From: | Peter Clark <peter-clark@...> |
Date: | Friday, March 7, 2003, 18:50 |
On Thursday 06 March 2003 10:30 pm, Joseph Fatula wrote:
> I'd bet that C. S. Lewis would have fit in quite nicely
> here, not only was he interested in conlanging and conculturing, I think he
> was also a synaesthete.
I also think he would have fit in nicely; I imagine that he would be
something like an Anglican John Cowan. :)
ObDutch: I was testing a translation engine
(http://www.tranexp.com:2000/InterTran) and noticed much to my delight that
in addition to Croatian, Danish, Finnish, Greek, Hungarian, Welsh, and many
more, it listed Dutch as one of the options. "Ah, ha!" said I. "Let's see how
it survives the Babelfish test." (English -> Dutch -> English)
I rather like the results, myself. "Sombre silk" is definitely a new one.

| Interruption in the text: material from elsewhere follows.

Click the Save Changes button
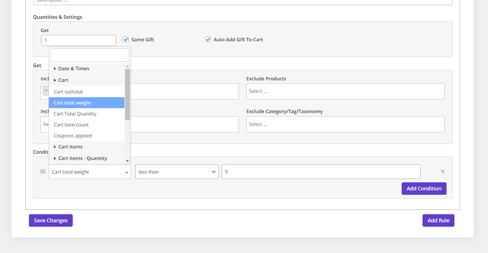 (51, 220)

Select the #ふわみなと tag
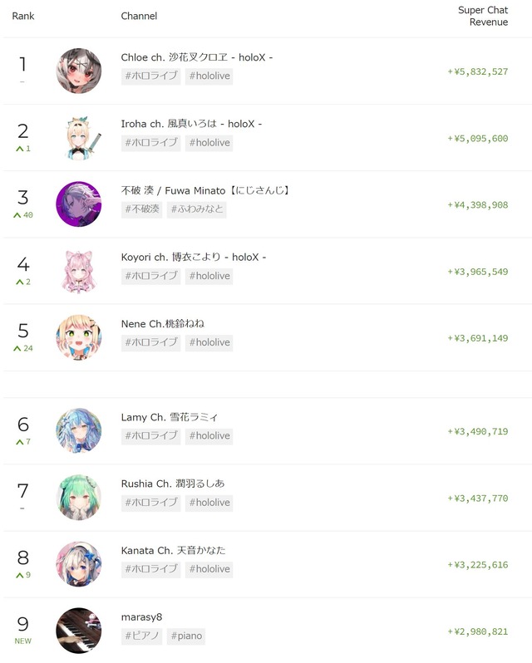197,209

It
does seem to have problems with pronouns, however.
- Whenever you only knew the power with the sombre silk. Obi Winnow not ever
told you who taken place until your sire.
- He told my enough! He told my you killed him.

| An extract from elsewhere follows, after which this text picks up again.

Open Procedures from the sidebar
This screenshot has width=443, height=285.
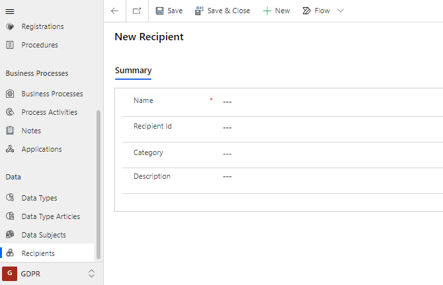[x=40, y=45]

- Not. My have been your sire.
The English -> Russian -> English version is a mish-mash; one line did catch
my eye: "Я быть ваш отец" (I guess it tried translating it word-for-word)
comes out as "I am your begetter." That, and "He narrate me adequate!"
This all reminds me of the time I showed my wife "Monty Python and the Holy
Grail." She didn't really find it funny, until she watched the Japanese
translation on the DVD (the French taunter scene). I think she found the
Japanese funnier than the English subtitles. All very...surreal.
:Peter
--
Oh what a tangled web they weave who try a new word to conceive!